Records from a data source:

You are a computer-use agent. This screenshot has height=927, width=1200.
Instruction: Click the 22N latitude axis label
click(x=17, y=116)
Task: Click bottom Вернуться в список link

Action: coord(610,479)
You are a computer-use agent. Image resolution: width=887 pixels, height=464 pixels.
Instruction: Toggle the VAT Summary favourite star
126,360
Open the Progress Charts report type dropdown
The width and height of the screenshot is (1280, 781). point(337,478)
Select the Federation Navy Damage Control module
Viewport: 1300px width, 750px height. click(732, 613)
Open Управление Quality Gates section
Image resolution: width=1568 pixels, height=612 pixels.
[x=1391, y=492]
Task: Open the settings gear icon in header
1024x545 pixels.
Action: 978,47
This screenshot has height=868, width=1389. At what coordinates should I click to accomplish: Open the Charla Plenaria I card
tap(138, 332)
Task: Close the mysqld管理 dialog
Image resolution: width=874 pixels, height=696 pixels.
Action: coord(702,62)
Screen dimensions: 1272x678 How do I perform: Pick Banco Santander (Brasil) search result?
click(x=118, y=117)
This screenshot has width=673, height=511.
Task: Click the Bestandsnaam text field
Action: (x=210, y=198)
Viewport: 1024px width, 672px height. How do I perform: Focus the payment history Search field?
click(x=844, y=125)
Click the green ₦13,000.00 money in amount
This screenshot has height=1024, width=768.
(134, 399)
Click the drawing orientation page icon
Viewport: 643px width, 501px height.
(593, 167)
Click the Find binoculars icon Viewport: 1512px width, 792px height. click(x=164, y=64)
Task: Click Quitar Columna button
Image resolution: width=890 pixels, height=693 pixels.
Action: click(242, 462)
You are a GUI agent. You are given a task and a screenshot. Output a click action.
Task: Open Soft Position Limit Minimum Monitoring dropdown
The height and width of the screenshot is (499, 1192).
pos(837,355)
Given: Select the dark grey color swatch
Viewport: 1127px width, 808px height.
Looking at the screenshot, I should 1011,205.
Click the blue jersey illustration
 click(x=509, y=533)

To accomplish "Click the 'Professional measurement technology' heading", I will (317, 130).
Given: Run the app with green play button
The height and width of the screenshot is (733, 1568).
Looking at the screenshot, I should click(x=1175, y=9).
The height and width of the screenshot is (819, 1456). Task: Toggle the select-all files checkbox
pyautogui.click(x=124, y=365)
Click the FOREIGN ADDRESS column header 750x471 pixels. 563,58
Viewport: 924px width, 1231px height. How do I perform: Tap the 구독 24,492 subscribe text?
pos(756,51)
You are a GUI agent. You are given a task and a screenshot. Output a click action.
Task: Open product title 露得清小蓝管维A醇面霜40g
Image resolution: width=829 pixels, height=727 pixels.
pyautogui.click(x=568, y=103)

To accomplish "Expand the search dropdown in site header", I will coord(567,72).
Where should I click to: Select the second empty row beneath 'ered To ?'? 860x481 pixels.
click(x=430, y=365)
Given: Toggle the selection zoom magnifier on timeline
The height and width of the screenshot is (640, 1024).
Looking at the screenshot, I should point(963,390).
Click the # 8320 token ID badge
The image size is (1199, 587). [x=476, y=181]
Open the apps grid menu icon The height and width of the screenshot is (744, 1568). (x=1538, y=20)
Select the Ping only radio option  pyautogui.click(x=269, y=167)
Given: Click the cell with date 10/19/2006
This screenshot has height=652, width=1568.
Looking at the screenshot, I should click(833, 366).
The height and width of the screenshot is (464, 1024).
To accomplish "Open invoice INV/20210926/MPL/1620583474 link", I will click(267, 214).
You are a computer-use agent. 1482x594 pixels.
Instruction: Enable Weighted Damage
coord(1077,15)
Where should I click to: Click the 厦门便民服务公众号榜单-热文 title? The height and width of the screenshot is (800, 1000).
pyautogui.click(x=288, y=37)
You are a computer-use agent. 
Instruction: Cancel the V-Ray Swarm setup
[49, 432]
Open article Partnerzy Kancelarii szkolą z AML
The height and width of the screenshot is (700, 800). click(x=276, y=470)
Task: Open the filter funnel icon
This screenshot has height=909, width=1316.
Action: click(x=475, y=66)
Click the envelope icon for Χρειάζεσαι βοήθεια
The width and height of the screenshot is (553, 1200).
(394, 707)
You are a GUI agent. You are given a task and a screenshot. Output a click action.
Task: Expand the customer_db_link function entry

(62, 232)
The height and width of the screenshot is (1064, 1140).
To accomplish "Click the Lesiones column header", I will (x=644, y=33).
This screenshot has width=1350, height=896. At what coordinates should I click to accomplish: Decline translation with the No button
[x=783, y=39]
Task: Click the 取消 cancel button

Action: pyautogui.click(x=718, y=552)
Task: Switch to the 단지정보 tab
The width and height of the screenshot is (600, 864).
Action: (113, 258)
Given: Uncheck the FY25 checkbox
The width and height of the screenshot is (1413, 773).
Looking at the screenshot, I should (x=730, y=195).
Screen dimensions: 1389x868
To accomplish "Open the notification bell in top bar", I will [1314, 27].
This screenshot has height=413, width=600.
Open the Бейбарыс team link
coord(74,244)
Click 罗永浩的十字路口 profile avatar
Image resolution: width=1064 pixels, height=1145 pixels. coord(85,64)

**Task brief**
Each line above must be retyped exactly in the response.

**Written response**
You are a computer-use agent. This screenshot has height=927, width=1200.
Instruction: Click the 22N latitude axis label
click(x=17, y=116)
Task: Click bottom Вернуться в список link

Action: coord(610,479)
You are a computer-use agent. Image resolution: width=887 pixels, height=464 pixels.
Instruction: Toggle the VAT Summary favourite star
126,360
Open the Progress Charts report type dropdown
The width and height of the screenshot is (1280, 781). point(337,478)
Select the Federation Navy Damage Control module
Viewport: 1300px width, 750px height. click(732, 613)
Open Управление Quality Gates section
Image resolution: width=1568 pixels, height=612 pixels.
[x=1391, y=492]
Task: Open the settings gear icon in header
1024x545 pixels.
Action: 978,47
This screenshot has height=868, width=1389. At what coordinates should I click to accomplish: Open the Charla Plenaria I card
tap(138, 332)
Task: Close the mysqld管理 dialog
Image resolution: width=874 pixels, height=696 pixels.
Action: coord(702,62)
Screen dimensions: 1272x678 How do I perform: Pick Banco Santander (Brasil) search result?
click(x=118, y=117)
This screenshot has width=673, height=511.
Task: Click the Bestandsnaam text field
Action: (x=210, y=198)
Viewport: 1024px width, 672px height. How do I perform: Focus the payment history Search field?
click(x=844, y=125)
Click the green ₦13,000.00 money in amount
This screenshot has height=1024, width=768.
(134, 399)
Click the drawing orientation page icon
Viewport: 643px width, 501px height.
(593, 167)
Click the Find binoculars icon Viewport: 1512px width, 792px height. click(x=164, y=64)
Task: Click Quitar Columna button
Image resolution: width=890 pixels, height=693 pixels.
Action: click(242, 462)
You are a GUI agent. You are given a task and a screenshot. Output a click action.
Task: Open Soft Position Limit Minimum Monitoring dropdown
The height and width of the screenshot is (499, 1192).
pos(837,355)
Given: Select the dark grey color swatch
Viewport: 1127px width, 808px height.
Looking at the screenshot, I should 1011,205.
Click the blue jersey illustration
 click(x=509, y=533)

To accomplish "Click the 'Professional measurement technology' heading", I will (317, 130).
Given: Run the app with green play button
The height and width of the screenshot is (733, 1568).
Looking at the screenshot, I should click(x=1175, y=9).
The height and width of the screenshot is (819, 1456). Task: Toggle the select-all files checkbox
pyautogui.click(x=124, y=365)
Click the FOREIGN ADDRESS column header 750x471 pixels. 563,58
Viewport: 924px width, 1231px height. How do I perform: Tap the 구독 24,492 subscribe text?
pos(756,51)
You are a GUI agent. You are given a task and a screenshot. Output a click action.
Task: Open product title 露得清小蓝管维A醇面霜40g
Image resolution: width=829 pixels, height=727 pixels.
pyautogui.click(x=568, y=103)

To accomplish "Expand the search dropdown in site header", I will coord(567,72).
Where should I click to: Select the second empty row beneath 'ered To ?'? 860x481 pixels.
click(x=430, y=365)
Given: Toggle the selection zoom magnifier on timeline
The height and width of the screenshot is (640, 1024).
Looking at the screenshot, I should point(963,390).
Click the # 8320 token ID badge
The image size is (1199, 587). [x=476, y=181]
Open the apps grid menu icon The height and width of the screenshot is (744, 1568). (x=1538, y=20)
Select the Ping only radio option  pyautogui.click(x=269, y=167)
Given: Click the cell with date 10/19/2006
This screenshot has height=652, width=1568.
Looking at the screenshot, I should click(833, 366).
The height and width of the screenshot is (464, 1024).
To accomplish "Open invoice INV/20210926/MPL/1620583474 link", I will click(267, 214).
You are a computer-use agent. 1482x594 pixels.
Instruction: Enable Weighted Damage
coord(1077,15)
Where should I click to: Click the 厦门便民服务公众号榜单-热文 title? The height and width of the screenshot is (800, 1000).
pyautogui.click(x=288, y=37)
You are a computer-use agent. 
Instruction: Cancel the V-Ray Swarm setup
[49, 432]
Open article Partnerzy Kancelarii szkolą z AML
The height and width of the screenshot is (700, 800). click(x=276, y=470)
Task: Open the filter funnel icon
This screenshot has height=909, width=1316.
Action: click(x=475, y=66)
Click the envelope icon for Χρειάζεσαι βοήθεια
The width and height of the screenshot is (553, 1200).
(394, 707)
You are a GUI agent. You are given a task and a screenshot. Output a click action.
Task: Expand the customer_db_link function entry

(62, 232)
The height and width of the screenshot is (1064, 1140).
To accomplish "Click the Lesiones column header", I will (x=644, y=33).
This screenshot has width=1350, height=896. At what coordinates should I click to accomplish: Decline translation with the No button
[x=783, y=39]
Task: Click the 取消 cancel button

Action: pyautogui.click(x=718, y=552)
Task: Switch to the 단지정보 tab
The width and height of the screenshot is (600, 864).
Action: (113, 258)
Given: Uncheck the FY25 checkbox
The width and height of the screenshot is (1413, 773).
Looking at the screenshot, I should (x=730, y=195).
Screen dimensions: 1389x868
To accomplish "Open the notification bell in top bar", I will [1314, 27].
This screenshot has height=413, width=600.
Open the Бейбарыс team link
coord(74,244)
Click 罗永浩的十字路口 profile avatar
Image resolution: width=1064 pixels, height=1145 pixels. coord(85,64)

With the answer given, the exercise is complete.